◆ Given task A ◆
List the toys that the blog post about the Make-it Book says the writer loved but that really belonged to the writer's brother.
◆ Given task B ◆
Using the blog post about the Make-it Book, decide whether each statement agrees with it. For each, answer yes or no and quote the words of the post that decide it.
(i) The Make-it Book was published in 1953.
(ii) The writer's baby book is half-full.
(iii) The writer was the oldest child in the family.
◆ Given task C ◆
Carry on the blog post about the Make-it Book, starting right after its final sentence.

◆ Text passage ◆
|---|
Jun 30, 2010
The love of making things
Look what I found! It’s my beloved Make-it Book.
I was the third child. My sister’s baby book is full. My brother’s baby book is half-full, and mine — well mine has one sweet lock of my hair. I say “sweet” because at least this small token seems like a “sweet” memory of my busy mother’s love in a book of blank pages and lost memories.
I remember favorite dolls, but they were really my sister’s. I loved the red bricks, tinker toys and lincoln logs — but they were really my brother’s.
But the Make-it Book — it was mine, and oh, how I loved it! I loved making things then, as much as I do now. McCall’s Giant Golden Make-it Book, published in that good year of 1953, was a compilation of projects previously published in many of the then currrent McCall’s and McCall’s needlearts magazines. It contains “more than a thousand things for boys and girls to make and do; the most complete book of crafts and activities ever published.” Ohhh! Topics include needlework, animals, gardening, cooking, woodworking, dolls, gifts and crafts.
|---|
◆ Collected data ◆
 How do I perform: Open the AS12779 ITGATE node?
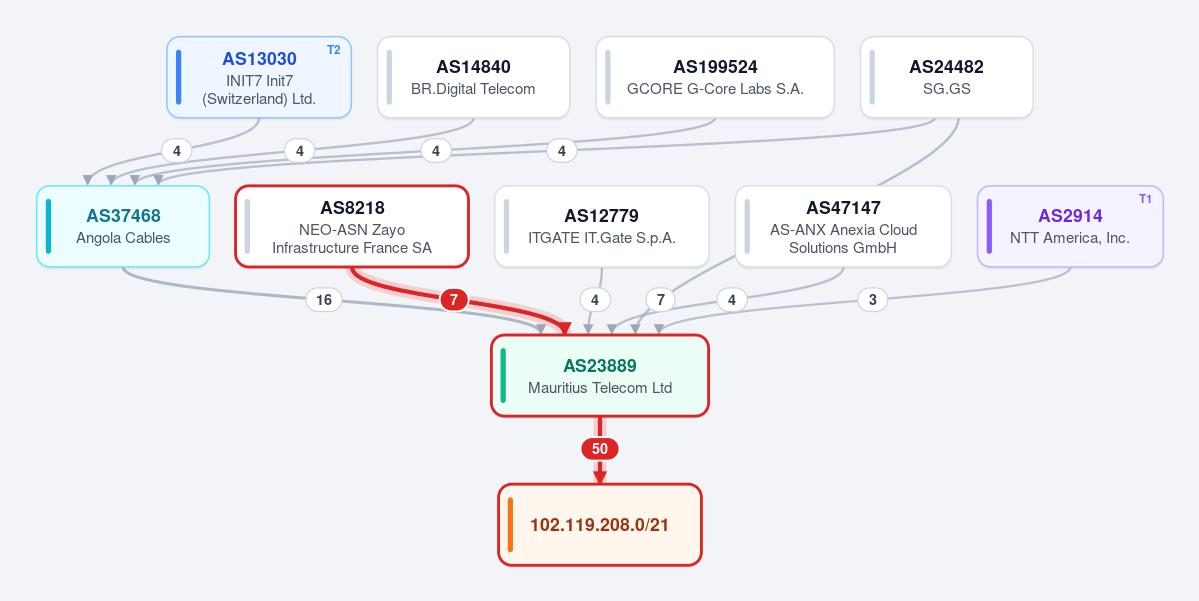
|---|
◆ Written answer A ◆
- red bricks
- tinker toys
- lincoln logs

◆ Written answer B ◆
(i) Yes: "published in that good year of 1953"
(ii) No: "mine has one sweet lock of my hair"
(iii) No: "I was the third child."

◆ Written answer C ◆
I made the yarn holder from an oatmeal container, sock dolls, magical crystal rock gardens (when my tidy mother would let me play with ammonia and bluing), and small animals from rolled-up washcloths and rubber bands. What cheap entertainment! The projects were all fun to make and fun to play with. It’s interesting how looking at something can so intimately take you back and you’re seven years old again.

Look at the inside cover — see the little owls and birdies. Look at the quaint front page with the happy family all crafting together. Look familiar? Yet it was reading the introduction from the editor, here in 2010, that really caused me to pause. Listen to this:
“McCall’s Giant Golden Make-it Book is planned as the point of departure for countless happy hours of creative play. Every child delights in making things with his hands. With this book to help him, any child can have fun. Today, when so much of his entertainment is purely passive, when so many of the things he lives with are so completely manufactured and complex, the fun of making things offers him much satisfaction and a sense of accomplishment.”
Aside from glaring lack of gender neutrality, which obviously went right over my head so long ago and caused no lasting impairment, does the rest of this sound like it could have been written today? They thought kids were passive in 1953? They thought to point out “completely manufactured and complex” in 1953?
There’s more: “We hope that the child will do much more than blindly copy the ideas in this book. All the information is given with the hope that the child’s imagination will suggest many variations and other related activities. The suggestions for the use of second-hand materials — money savers — means that almost anyone can get started on some project immediately.”
The book is about more than making things — it’s about spurring creativity and imagination!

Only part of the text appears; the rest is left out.